— PROBLEM TO WORK ON —
Report every line of the records below that contains the word "agent".

=== RECORDS FOR PROCESSING ===

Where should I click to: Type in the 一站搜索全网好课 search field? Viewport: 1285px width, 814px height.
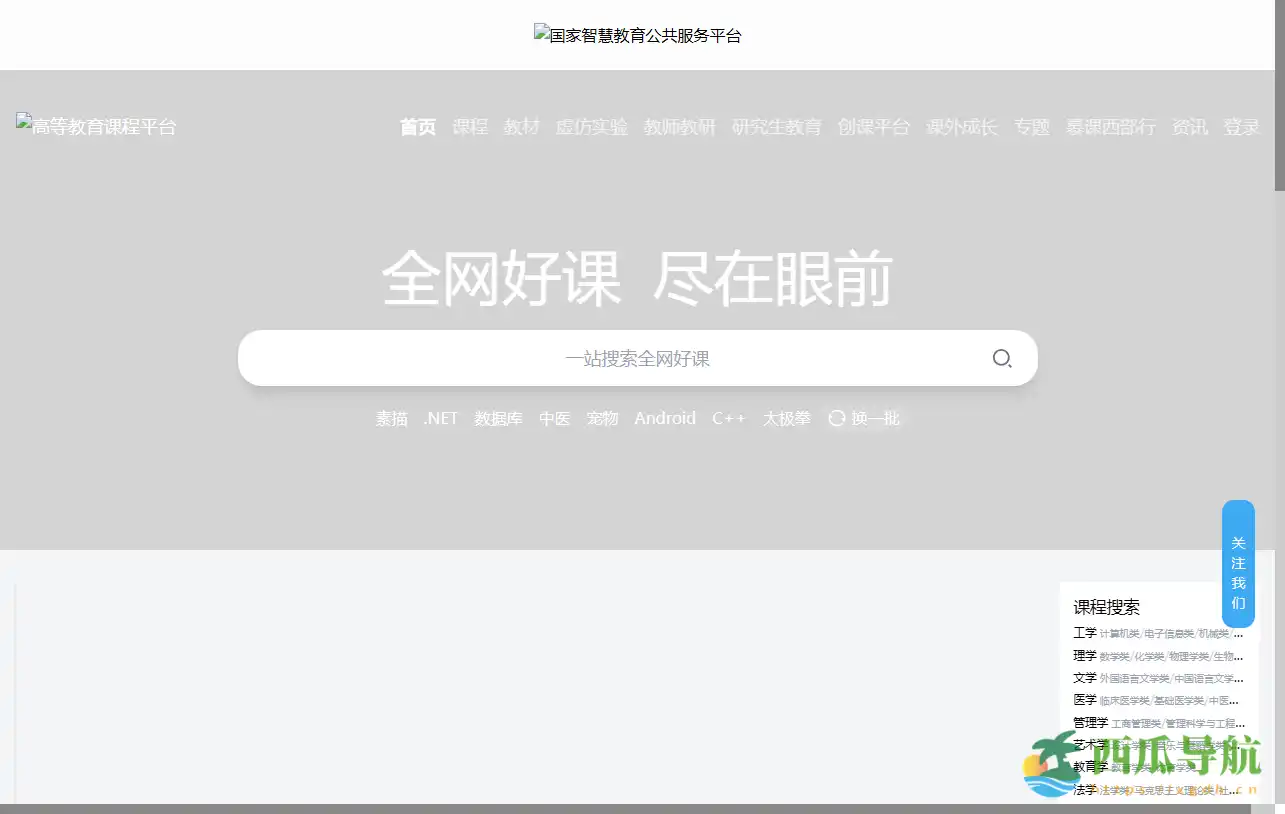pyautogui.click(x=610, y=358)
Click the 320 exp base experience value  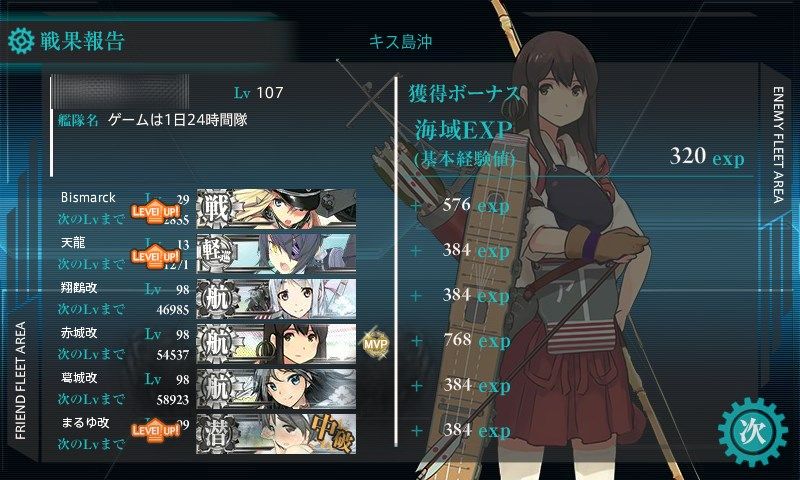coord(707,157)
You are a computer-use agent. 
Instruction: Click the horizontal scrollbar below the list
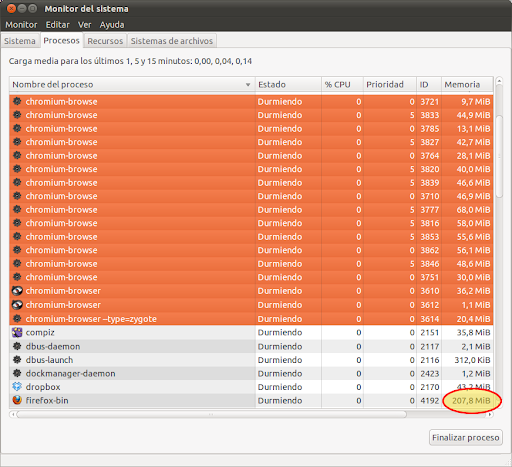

===
=== RECORDS FOR PROCESSING ===

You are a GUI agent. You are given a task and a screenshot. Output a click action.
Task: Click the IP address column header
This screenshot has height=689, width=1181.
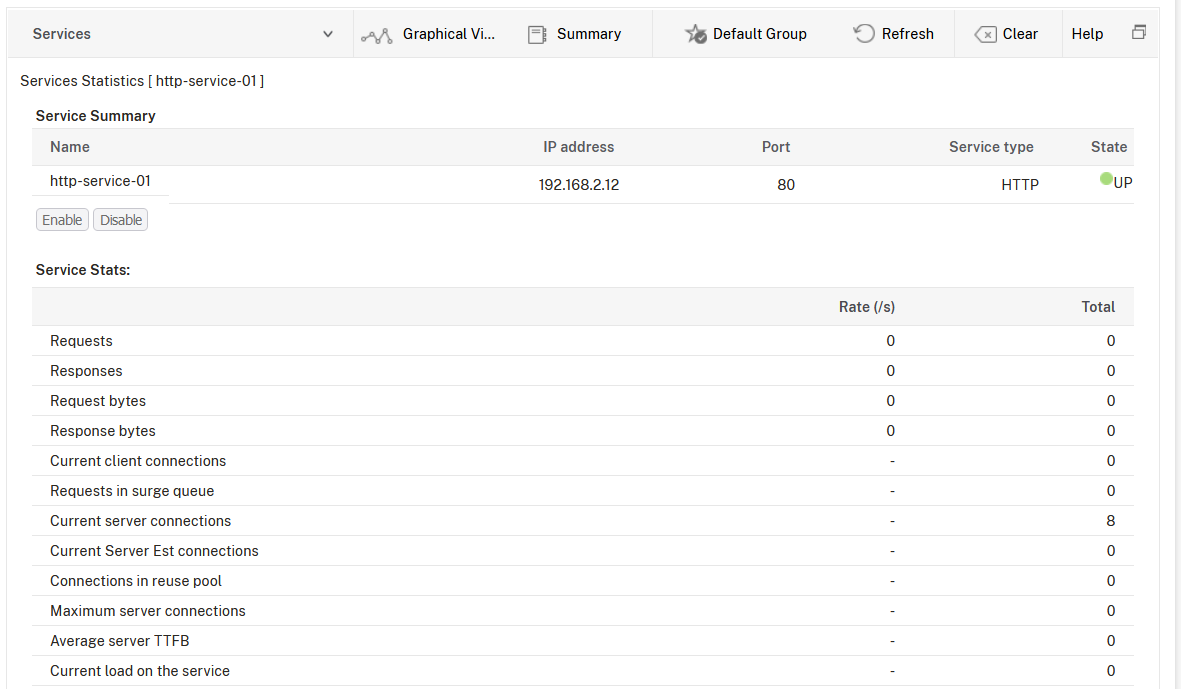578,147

===

— ANSWER BOX —
You are a computer-use agent. 
You are a GUI agent. You are given a task and a screenshot. Output a click action.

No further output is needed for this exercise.